The primary objective of the research is to study the role played by Financial Derivatives namely forward contracts, futures and options in managing market risks. It also aims at having a clear understanding of the methods or risk measurement, analysis and management techniques. Thereby aims to understand the intricacies of derivative markets.
Basel Committee that was formed in 1974 laid the regulatory framework for Financial Risk Management. (McNeil, A.J., Frey, R., Embrechts, P. 2005). Basel II (2001) defines Financial Risk Management to be formed of 4 steps: “identification of risks into market, credit, operational and other risks, assessment of risks using data and risk model, monitoring and reporting of risk assessments on a timely basis and controlling these identified risks by senior management.”(Alexander, C. 2005). It determines the probability of a negative event taking place and its effects on the entity. Once identified risk can be treated in following manners:
Eliminated altogether by simple business practices. These are the risks that are detrimental to the business entity.
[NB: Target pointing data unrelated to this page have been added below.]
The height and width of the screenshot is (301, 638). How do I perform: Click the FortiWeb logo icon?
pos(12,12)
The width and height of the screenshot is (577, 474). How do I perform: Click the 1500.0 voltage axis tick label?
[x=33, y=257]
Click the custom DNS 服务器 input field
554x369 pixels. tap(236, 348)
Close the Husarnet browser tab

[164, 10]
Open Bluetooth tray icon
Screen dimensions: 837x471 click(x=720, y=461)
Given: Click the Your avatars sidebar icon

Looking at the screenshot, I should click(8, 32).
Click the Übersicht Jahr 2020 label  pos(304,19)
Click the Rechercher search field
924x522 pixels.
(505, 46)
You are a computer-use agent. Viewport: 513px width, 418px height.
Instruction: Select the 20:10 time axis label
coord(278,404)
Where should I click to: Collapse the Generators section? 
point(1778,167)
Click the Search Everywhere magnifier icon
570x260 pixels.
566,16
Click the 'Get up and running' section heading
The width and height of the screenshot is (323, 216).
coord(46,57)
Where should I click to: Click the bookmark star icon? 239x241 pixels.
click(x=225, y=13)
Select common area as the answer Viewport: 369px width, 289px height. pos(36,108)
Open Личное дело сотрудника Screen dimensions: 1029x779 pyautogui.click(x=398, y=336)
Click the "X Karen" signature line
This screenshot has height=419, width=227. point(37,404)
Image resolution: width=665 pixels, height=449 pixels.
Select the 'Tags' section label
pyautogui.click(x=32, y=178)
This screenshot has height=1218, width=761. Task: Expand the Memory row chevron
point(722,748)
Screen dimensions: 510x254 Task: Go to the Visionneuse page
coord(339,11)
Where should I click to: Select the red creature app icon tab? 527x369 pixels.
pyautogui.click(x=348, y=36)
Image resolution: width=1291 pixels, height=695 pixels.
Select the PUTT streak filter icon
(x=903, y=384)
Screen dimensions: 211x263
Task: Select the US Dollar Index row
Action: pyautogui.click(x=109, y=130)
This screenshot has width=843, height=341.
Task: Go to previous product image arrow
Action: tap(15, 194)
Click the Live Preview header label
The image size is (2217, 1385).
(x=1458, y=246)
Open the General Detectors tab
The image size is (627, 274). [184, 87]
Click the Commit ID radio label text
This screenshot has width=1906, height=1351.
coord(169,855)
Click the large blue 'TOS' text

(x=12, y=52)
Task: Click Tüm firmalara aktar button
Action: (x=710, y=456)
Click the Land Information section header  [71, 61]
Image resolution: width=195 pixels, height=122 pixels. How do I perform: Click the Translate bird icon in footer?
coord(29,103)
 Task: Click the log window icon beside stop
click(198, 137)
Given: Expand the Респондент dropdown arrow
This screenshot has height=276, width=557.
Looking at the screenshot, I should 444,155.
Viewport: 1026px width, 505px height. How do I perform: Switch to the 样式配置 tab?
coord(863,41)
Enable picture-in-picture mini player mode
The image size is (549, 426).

Transferred to other participants.
Actively managed at firm level.
Market Risk constitutes of commodity risk, interest risk and currency risks. Commodity price risk includes the potential change in the price of a commodity. The rising or falling commodity prices affect the producers, traders and the end-users of the various commodities. Moreover if they are traded in foreign currency, there arises the risk of currency exchange rate. These are normally hedged by offering forward or future contracts at fixed rates. This is especially important for commodities like oil, natural gas, gold, electricity etc whose prices are highly volatile in nature. However the hedging doesn’t always ensure profits. (Berk, J and Demarzo, P. 2010).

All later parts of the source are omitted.